CSS: cache parse results

bbshelper commented 1 year ago

Stylesheets included in each DocFragment are parsed individually, even if they point to the same file. Depending on the number of CSS files, their size, and number of DocFragments, CSS parsing accounts for several percentage of a full LVDocView::Render() time, or even more in extreme cases. By introducing a parsing cache, the time spent in LVImportStylesheetParser::Parse is now negligible.

Closes #491.

This change is

NiLuJe commented 1 year ago

Looks simple enough ;).

poire-z commented 1 year ago

I've been testing some other optimisations to the initial opening/loading of a document. On a big EPUB with 3000 DocFragements, on my emulator. Loading times (rendering stays at 5s):

17.1 seconds before any optimisation
14.4 seconds when not using (in epubfmt.cpp) 3000 times doc->nodeFromXPath(lString32("package/manifest/item[") << fmt::decimal(i) << "]") but just iterating the children of "package/manifest/"
13.9 seconds by additionally enhancing LVContainer to use a LVHashTable(name, idx) instead of iterating all the indexes and comparing strings
11.5 seconds by additionally including this PR so, it's nice :)

poire-z commented 1 year ago

I intend to make more performance patches, maybe we can discuss then on a case by case basis.

Sure, feel free to discuss your thoughts, intutions and experiments about where we could do better. You seem confortable with performance analysis tools, so you may see stuff where I never looked at :) But my feeling everytime I wonder if adding a if (check) could add some performance penalty is that what I do in lvrend/lvtext is peanuts vs. what's happening in FreeType/Harfbuzz when rendering a glyph or shaping text :) (Would you be able to quantify that ? The % of time spent in these libraries vs. the time spend in crengine own code?)

So, it feels the easiest stuff we could do is by using caches (like you did here) - and crengine already does a lot of that (caching glyphs, caching formatted paragraphs...).

BTW, skimming through LVFormatter, there doesn't seem to be much low hanging fruit :(

Indeed. I remember I added some light_formatting toggle to skip some stuff that we don't really need when doing a full rendering. https://github.com/koreader/crengine/blob/4de8f9d030ab001a6a3e5da654f6af7a20ad12d2/crengine/src/lvtextfm.cpp#L3002-L3016 I think there is still some bits that could be skipped - but I haven't yet gone at thinking about it all... and I have no idea how much cpu time it would save, and if its worth the time and risk. (I don't expect you to go at that :) it feels there are many cases to think about - and so, to become familiar with beforehand - like floats, inlineboxes, bidi/RTL... and be sure they won't be impacted...).

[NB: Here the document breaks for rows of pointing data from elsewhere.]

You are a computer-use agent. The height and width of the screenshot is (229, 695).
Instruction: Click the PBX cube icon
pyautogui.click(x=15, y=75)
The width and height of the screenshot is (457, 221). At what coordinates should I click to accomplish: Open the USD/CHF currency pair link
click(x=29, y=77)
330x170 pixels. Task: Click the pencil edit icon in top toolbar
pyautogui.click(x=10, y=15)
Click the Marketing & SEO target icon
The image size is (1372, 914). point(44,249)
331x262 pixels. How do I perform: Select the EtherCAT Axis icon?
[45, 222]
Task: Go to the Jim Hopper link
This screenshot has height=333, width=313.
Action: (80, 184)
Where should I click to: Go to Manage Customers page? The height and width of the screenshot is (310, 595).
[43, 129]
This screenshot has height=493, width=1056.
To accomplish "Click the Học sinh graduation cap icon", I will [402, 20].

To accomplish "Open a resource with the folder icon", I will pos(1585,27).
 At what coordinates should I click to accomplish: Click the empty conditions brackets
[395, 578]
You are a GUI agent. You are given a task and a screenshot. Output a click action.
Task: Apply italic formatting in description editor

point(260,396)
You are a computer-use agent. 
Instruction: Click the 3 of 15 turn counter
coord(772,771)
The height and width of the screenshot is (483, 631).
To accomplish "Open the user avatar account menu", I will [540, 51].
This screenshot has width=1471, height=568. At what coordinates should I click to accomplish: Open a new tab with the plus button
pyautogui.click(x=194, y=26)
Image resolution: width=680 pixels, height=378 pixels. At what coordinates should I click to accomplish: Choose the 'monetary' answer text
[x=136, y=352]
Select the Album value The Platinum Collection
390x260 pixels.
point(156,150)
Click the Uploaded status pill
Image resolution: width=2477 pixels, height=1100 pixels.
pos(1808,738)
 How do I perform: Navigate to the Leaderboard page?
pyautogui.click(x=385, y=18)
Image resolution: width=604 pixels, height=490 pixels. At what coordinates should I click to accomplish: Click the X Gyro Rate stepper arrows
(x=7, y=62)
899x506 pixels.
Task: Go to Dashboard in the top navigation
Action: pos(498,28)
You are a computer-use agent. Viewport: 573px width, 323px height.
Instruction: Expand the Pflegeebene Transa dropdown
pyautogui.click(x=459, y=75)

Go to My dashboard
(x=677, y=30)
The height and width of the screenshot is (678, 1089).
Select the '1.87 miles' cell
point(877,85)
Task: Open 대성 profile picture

Btw, I have 2 optimisations I just have to finish and cleanup - so no need to work on them if you spotted them :):

some optimisation to LVContainer to not have to iterate all items and compare their names - but use a hash<name, index>
limit the uses of the slow doc->nodeFromXPath() in epubfmt.cpp , and iterate children instead of calling this many times

I'll merge this PR later today - and may be I'll wait a few days to bump it into koreader frontend, hoping I can finish my small optmisations to bring them in with the bump.

bbshelper commented 1 year ago

But my feeling everytime I wonder if adding a if (check) could add some performance penalty is that what I do in lvrend/lvtext is peanuts vs. what's happening in FreeType/Harfbuzz when rendering a glyph or shaping text :) (Would you be able to quantify that ? The % of time spent in these libraries vs. the time spend in crengine own code?)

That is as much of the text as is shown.